Twenty-three percent of CFOs surveyed expect their company's borrowing needs to increase in 2009 and 57 percent say they will remain the same as this year. While half of CFOs report that credit availability has remained the same over the past 12 months, 32 percent say their lender has restricted credit availability, up significantly from 10 percent last year.

 

Twenty-three percent of CFOs expect to participate in a merger or acquisition in 2009, consistent with last year. Fifty-six percent of manufacturing companies selling to foreign markets expect their sales to increase in 2009 – down from 71 percent last year.

 

Still Going Green

A bright spot despite tough times is that nearly two-thirds (65 percent) of CFOs surveyed report that their company has an environmental management plan and nine in 10 say the level of funding for their plan will either stay the same or increase in 2009.

 

Other key findings:

Economy: On the positive side, 64 percent of manufacturing company CFOs say the actions taken by the Federal Reserve Board over the past year have helped the U.S. economy.
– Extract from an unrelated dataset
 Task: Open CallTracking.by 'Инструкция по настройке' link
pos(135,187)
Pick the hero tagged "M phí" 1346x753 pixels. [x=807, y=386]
This compares to 58 percent last year. On the negative side, manufacturing company CFOs gave the current state of the U.S. economy an average score of 46, a significant drop from last year's score of 64 on a scale ranging from 0 (extremely weak) to 100 (extremely strong). Thirty percent of CFOs surveyed believe the U.S. economy will outperform the world economy in 2009, a significant increase from 22 percent in 2008, but a decline from a high of 58 percent in 2005.

 

Financing: The top three financial concerns shared by manufacturing company CFOs are the cost of materials excluding energy (81 percent), energy costs (73 percent) and healthcare costs (67 percent). Fifty-nine percent of manufacturing companies are considering financing in 2009, on par with 58 percent last year. The top reasons for financing are capital expenditures (31 percent), working capital (30 percent), U.S. expansion (17 percent) and acquisition (15 percent).

 

Fifty-four percent of manufacturing company CFOs plan to use internal sources as a means of financing in 2009. Other types of commonly used financing include cash flow financing (45 percent), asset-based financing (42 percent) and leasing (31 percent).

 

Of the various products and services offered by lenders, Cash Management (63 percent) and Letters of Credit (59 percent) continue to be the most used by manufacturing companies. These are followed by Foreign Exchange (36 percent) and Retirement Plan Services (36 percent).

 

Labor Costs and Product Pricing: Eighty-three percent of CFOs surveyed expect rising energy costs to impact their product pricing in 2009. Eighteen percent expect energy costs to have a significant impact on their product pricing, up from 9 percent in 2008. Fifty-six percent of CFOs expect their labor costs to increase in the coming year, on par with the 55 percent reported last year.

 

Mergers and Acquisitions: Forty-nine percent of CFOs believe that there are more businesses available at lower purchase price multiples in 2008 than last year. This is up significantly from 29 percent in last year's survey. Forty-five percent of CFOs think the purchase price of companies as a multiple of earnings will decrease in 2009, while only 17 percent feel it will increase.

 

International Outlook: Eighty-three percent conduct business internationally, consistent with last year. Thirty-six percent have international operations, down from 39 percent last year and 42 percent the year before. Among manufacturing companies with foreign operations, 56 percent report plans to expand them in 2008.

 

Although sales growth expectations in Asia (57 percent) remain constant from last year, only 45 percent of CFOs are expecting growth in Europe in 2009 down from 54 percent in 2008. Sixteen percent of CFOs surveyed expect sales to increase in the Middle East in 2009, compared to only 2 percent last year.